TimeAndDate.com Yearly Calendar
A frequent problem for those who want to workout either do not know how to set goals or simply do not care about setting goals. This is a mistake. Goals are an integral component of an effective program, as they give guidance in structuring a workout plan. Sure, one can make progress without goals, but by setting high quality goals your performance increases will skyrocket. –Overcoming Gravity, p. 26
In the summer of 2023, I bought some gymnastics rings and hung them in my basement. (They’re a lot of fun. Mira and her toddler friends love playing on them.) However, after several months of working on them I began to develop persistent shoulder pain in my right shoulder. It would be triggered even on non-work-out days and last throughout the day. The only thing that seemed to help was extensive stretching and warm-up in the morning. Eventually, I had to stop working out on the rings.

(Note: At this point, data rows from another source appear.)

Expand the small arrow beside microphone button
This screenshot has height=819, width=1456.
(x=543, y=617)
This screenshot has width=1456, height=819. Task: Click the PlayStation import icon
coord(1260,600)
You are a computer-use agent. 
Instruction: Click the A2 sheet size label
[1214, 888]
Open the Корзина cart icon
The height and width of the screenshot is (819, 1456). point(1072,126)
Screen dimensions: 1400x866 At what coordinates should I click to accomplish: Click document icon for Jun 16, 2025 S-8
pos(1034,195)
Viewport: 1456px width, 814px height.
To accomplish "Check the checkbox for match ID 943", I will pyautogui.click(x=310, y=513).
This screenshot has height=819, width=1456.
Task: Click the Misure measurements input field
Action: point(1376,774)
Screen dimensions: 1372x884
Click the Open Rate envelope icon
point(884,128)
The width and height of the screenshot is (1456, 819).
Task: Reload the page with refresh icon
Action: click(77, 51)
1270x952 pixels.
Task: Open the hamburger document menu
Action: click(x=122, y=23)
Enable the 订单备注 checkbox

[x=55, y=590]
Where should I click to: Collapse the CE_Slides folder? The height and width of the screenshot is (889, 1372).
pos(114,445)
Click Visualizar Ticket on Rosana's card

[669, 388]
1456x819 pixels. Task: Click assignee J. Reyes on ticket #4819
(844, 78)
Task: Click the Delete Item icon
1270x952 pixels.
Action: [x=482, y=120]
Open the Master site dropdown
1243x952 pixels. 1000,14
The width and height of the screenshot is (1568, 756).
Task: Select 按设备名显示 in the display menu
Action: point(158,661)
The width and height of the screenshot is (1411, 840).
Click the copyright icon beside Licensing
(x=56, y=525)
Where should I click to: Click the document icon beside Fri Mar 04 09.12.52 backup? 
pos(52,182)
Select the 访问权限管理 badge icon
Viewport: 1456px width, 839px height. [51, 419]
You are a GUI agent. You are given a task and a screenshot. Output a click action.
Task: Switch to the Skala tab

The pain persisted, even once I stopped working out.
I went to a chiropractor, who told me that I’d injured my rotator cuff.
This is a complex of muscles that allows the shoulder to rotate in a bunch of directions.
We figured out that I had damaged my supraspinatus and teres minor muscles.
My supraspinatus was previously injured due to wearing a heavy single-shoulder bag for many years.
These muscles had gone from doing essentially no work to stabilizing my body weight. It was a massive jump in stress on them. I hadn’t thought through what I was doing, and didn’t know why my shoulder hurt so much. So, I found myself in a position where I had to talk to a chiropractor about my shoulder.
The chiropractor prescribed some specific physiotherapy exercises, and they helped a great deal. The right shoulder now feels fine most of the time, and the injuries are healing. It looks like I’ll be able to resume something like normal workouts in a few months.
Lesson: if I’d talked to a doctor or chiropractor before playing with the rings, I would have saved myself a lot of time and pain.